Currently the Malta Financial Authority (the “MFSA”), through supplementary rules, regulates only one aspect of private equity funds; drawdowns on investors’ committed funds. Requests on committed funds must be effected on a pro-rata basis amongst all relevant investors in the fund and further calls can only be made by the fund once all outstanding commitments from existing investors have been requested. The fund is also obliged to retain copies of written agreements concluded with investors committing to invest in the fund, at its registered office.
Local regulation also provides for the issuing of units at a discount to investors who have committed to subscribe for units, by written agreement. The discount must apply exclusively to any outstanding commitment arising under the agreement and must be provided for in the constitutive document of the fund. The nature of such discount must be disclosed in the fund’s offering documentation. The regulations also impose a cap on the value of the units to be issued at a discount and if such discount is in excess of that permitted by the regulations, the investor is bound to pay the fund the difference plus interest.
Although the PIF regime is flexible enough to cater for private equity funds, the rules specific to such funds are currently limited. The MFSA has therefore recognised the need to consider additional regulation to facilitate the establishment of local private equity funds and in this regard will shortly introduce bespoke rules for these types of funds. The introduction of the rules will also serve as a means to align the current rules with the AIFM Directive.

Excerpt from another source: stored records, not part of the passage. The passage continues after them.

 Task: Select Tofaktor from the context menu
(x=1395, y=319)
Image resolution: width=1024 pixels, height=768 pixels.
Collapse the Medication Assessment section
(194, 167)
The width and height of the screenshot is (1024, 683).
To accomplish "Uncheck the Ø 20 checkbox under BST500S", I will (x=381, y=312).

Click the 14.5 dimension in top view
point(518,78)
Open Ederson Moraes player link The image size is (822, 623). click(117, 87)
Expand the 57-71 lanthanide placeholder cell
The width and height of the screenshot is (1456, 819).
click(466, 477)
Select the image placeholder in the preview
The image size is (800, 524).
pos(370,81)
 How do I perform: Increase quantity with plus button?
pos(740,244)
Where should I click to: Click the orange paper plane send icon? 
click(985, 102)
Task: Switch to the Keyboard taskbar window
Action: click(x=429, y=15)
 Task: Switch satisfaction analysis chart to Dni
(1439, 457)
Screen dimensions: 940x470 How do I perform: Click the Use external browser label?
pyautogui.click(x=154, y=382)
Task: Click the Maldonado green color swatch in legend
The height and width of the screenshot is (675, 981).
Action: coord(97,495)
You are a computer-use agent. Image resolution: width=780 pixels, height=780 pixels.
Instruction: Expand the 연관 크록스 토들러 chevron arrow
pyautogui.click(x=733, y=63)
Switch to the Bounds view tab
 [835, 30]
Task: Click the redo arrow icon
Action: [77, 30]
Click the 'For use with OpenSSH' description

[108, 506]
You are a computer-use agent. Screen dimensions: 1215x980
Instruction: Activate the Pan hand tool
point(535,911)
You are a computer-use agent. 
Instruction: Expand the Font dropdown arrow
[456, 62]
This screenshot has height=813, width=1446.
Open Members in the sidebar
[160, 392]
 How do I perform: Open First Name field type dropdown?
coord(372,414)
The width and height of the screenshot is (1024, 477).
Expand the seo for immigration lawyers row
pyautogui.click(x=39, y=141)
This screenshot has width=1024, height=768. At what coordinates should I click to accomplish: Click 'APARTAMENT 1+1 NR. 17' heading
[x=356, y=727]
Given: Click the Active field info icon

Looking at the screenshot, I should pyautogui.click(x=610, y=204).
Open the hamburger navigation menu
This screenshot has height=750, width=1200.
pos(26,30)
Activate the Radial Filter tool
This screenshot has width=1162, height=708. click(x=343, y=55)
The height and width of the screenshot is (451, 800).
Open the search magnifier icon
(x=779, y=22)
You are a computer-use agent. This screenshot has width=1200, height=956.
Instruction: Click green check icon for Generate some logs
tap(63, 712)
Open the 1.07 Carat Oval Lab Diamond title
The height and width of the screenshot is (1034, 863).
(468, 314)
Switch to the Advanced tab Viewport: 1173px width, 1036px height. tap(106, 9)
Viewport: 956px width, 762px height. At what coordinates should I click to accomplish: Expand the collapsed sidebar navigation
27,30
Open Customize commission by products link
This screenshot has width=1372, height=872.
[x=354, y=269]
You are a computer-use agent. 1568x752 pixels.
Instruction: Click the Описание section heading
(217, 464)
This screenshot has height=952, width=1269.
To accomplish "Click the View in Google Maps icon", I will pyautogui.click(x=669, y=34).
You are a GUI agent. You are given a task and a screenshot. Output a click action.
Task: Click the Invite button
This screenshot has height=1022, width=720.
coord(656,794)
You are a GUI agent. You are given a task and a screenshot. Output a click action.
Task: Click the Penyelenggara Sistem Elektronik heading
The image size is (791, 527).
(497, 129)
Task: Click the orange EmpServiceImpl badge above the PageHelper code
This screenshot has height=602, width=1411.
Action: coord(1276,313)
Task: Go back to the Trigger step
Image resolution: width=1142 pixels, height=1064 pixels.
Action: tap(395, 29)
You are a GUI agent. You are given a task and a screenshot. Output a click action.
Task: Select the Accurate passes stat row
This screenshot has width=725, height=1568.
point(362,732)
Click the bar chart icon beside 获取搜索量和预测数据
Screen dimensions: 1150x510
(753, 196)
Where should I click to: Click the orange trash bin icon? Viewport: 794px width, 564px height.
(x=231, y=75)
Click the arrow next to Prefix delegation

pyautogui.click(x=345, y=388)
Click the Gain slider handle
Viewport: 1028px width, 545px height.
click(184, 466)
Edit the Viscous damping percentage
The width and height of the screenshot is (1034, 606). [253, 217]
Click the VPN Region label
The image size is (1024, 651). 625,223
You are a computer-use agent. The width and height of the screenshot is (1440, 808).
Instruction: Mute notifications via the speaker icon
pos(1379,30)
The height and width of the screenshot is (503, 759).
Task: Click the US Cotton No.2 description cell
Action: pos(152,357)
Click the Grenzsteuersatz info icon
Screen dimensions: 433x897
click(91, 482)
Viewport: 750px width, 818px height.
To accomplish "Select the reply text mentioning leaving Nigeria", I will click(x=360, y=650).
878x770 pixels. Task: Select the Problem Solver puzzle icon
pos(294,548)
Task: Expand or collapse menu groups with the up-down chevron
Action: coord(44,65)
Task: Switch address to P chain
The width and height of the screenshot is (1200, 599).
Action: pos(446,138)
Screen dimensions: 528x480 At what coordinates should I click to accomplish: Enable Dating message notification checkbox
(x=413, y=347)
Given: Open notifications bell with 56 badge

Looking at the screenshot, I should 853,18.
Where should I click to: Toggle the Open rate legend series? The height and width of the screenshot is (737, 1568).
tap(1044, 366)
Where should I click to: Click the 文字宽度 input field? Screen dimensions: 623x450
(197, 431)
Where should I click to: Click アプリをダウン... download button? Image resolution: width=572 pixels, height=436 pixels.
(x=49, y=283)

The AIFM Directive includes disclosure rules which require a private equity fund manager to notify involved parties when the fund it is managing acquires a major holding or control of a non-listed company or an issuer. The Directive also obliges the fund to produce an enhanced annual report of the portfolio company or of the fund itself. The annual report must include a fair review of the development of the portfolio company’s business, its future plans for development and must highlight any significant events which have occurred since the end of the last financial year. Although these measures will increase transparency, the disclosure of sensitive information might disadvantage private equity bidders. To control this effect, the Directive includes confidentiality provisions, however it leaves it up to each Member State to implement its own rules to address confidentiality issues.
In order to protect companies from short-term investments and prevent asset stripping, the AIFM Directive has also sought to regulate buy-outs of companies. The Directive prohibits a fund which has acquired control in a company, from facilitating, supporting, instructing or voting in favour of any distribution, capital reduction, share redemption and/or acquisitions of own shares for a period of twenty-four months following the acquisition of control.
These requirements, together with the requirement for each fund to appoint a depository, have been criticised as increasing costs for private equity funds as well as impacting the drawdown process and closing procedures. A change in operating practice will inevitably be necessary. The introduction of new rules on private equity structures to the Maltese regulatory framework may address these issues and provide further clarity and solutions to private equity fund managers.